The Luftwaffe raids of 1941 led the government to search for safer places in which to manufacture guns and munitions. Westwood was chosen as one such location, and the Ministry of Supply invited the Royal Enfield Motor Cycle Company of Redditch, in the Midlands, to operate a proposed underground factory at Westwood for the Directorate of Instrument Production. The underground quarry workings were cleared to make factory accommodation, and about six hundred workers, mostly drafted into the area, (as well as many local women and girls), manufactured gun-control equipment. The (‘temporary’) ‘Red Bungalows’, 94 of them, were built north of the lane to Iford for the Enfield workforce by the War Department, and Queen Mary saw the residents on a morale-boosting visit in 1943. What amounted to a small village of temporary dwellings and ancillary buildings was erected for the Enfield workers, on an area now occupied by Bobbin Lane and the Council estate, between Upper and Lower Westwood, and known by locals as ‘the site’. The fields between Upper and Lower Westwood were filled and effectively there was now a single community. The Enfield workers were not the only strangers in Westwood; at various times during the War years, the parish was home to Polish refugees, London evacuee children and Italian prisoners-of-war.
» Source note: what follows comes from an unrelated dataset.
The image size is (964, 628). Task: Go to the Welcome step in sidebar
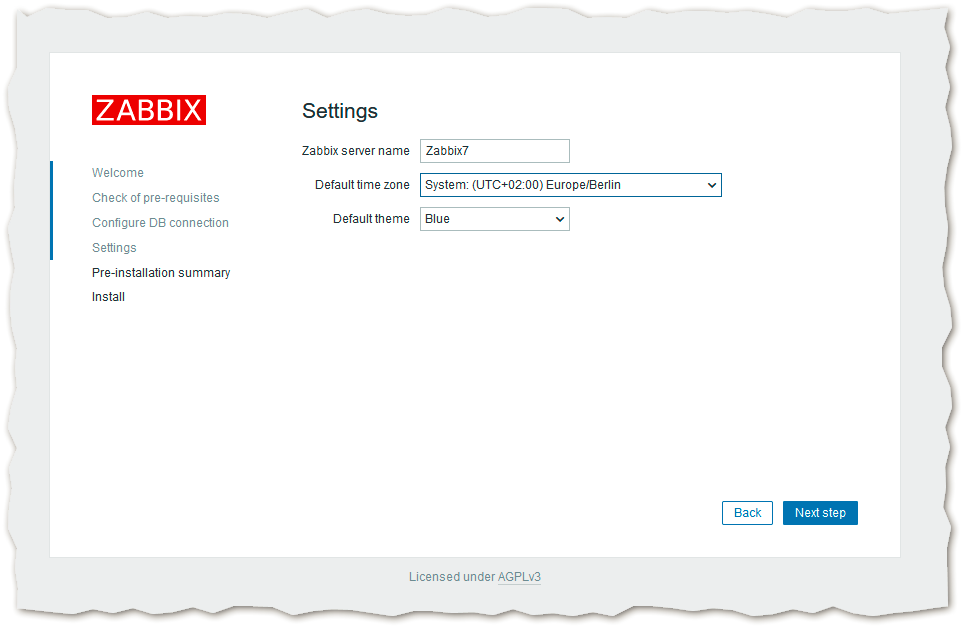tap(118, 173)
The air raids showed the pressing need to find safe, secure and secret storage for the contents of the national museums and art galleries. Once again the Westwood tunnels had a part to play. It was agreed that the Victoria and Albert Museum and the British Museum would jointly take over 20,000 square feet of the quarry tunnels. Air conditioning plant was installed to control the humidity underground, and “by the end of 1942 Westwood probably housed the greatest and most valuable collection of cultural and artistic artefacts assembled in one location anywhere in the world”. These included pictures from the National Portrait Gallery, tapestries from the V.& A., the Elgin Marbles, and the Wright Brothers’ aeroplane, ‘Kitty Hawk’, the latter dismantled in packing cases. Staff also migrated from London to look after their treasures, and during the later War years all of the British Museum’s business was conducted from the Old Court Hotel at Avoncliff.
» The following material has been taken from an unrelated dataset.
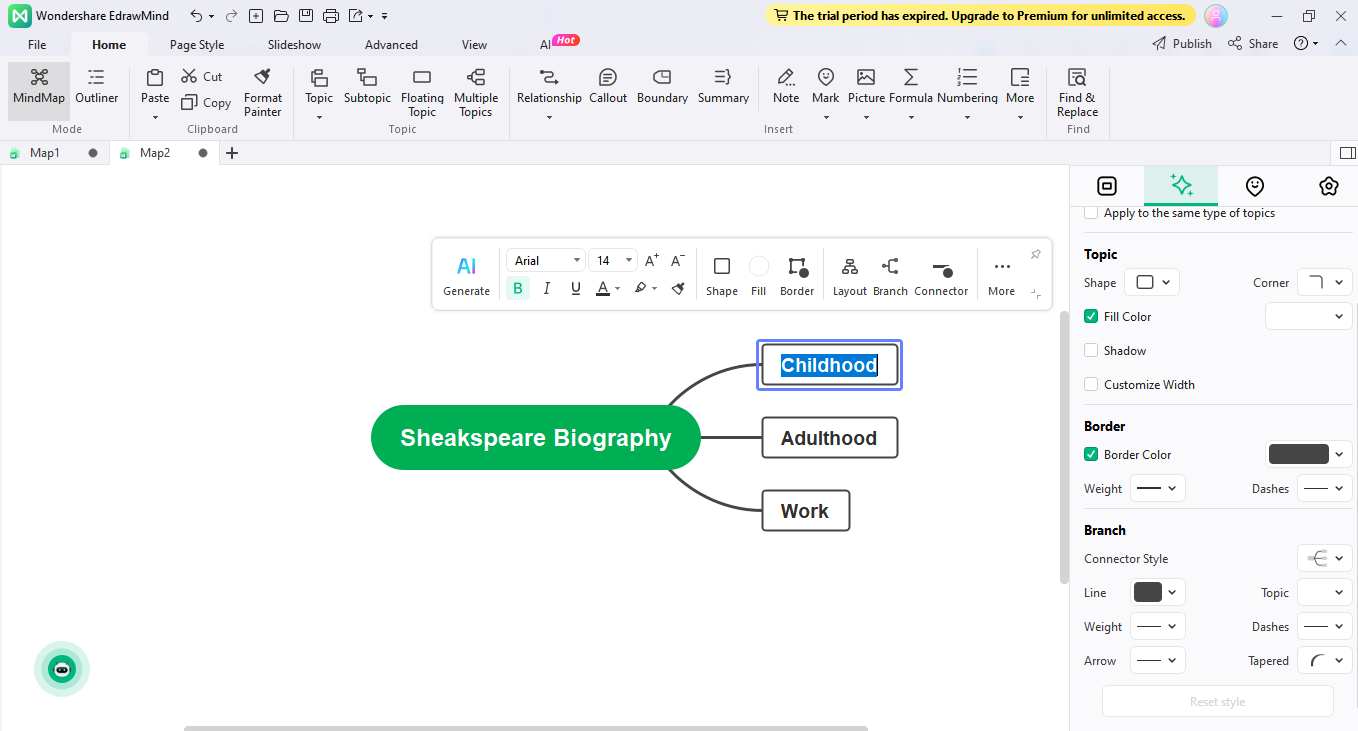Open the Page Style ribbon tab
1358x731 pixels.
coord(197,45)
The War ended in 1945, and all of the artefacts stored underground at Westwood had returned to their old homes by 1950. The Enfield factory continued until 1970, switching production to motorcycles and motorcycle parts. The first Council houses were built in the 1950s at Farleigh View and Hebden Road. The ‘Red Bungalows’ were acquired by the Council in 1960, and when they were demolished later in that decade they were replaced by a new council estate centred on Boswell Road, Tynings Way and Hebden Road. Several private estates soon flanked the Council development, beginning with Linden Crescent, a small estate designed to attract people in a higher income bracket. Similar estates followed, including The Pastures, which was much larger.
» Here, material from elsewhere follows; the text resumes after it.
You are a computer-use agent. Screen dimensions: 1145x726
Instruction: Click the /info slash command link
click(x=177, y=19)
Quarrying was resumed in the late 1980s, by the Bath and Portland Stone Company, producing the huge honey-coloured limestone blocks which are widely used for building and restoration work. The tunnels found yet another use in 1985, when Wansdyke Security Limited took possession of the old British Museum storage area, to use as high security underground storage for commercial documents and company records. The War and post-war period have “changed the small rural village of Westwood into a collection of large modern estates with parts of old Westwood dotted in between”.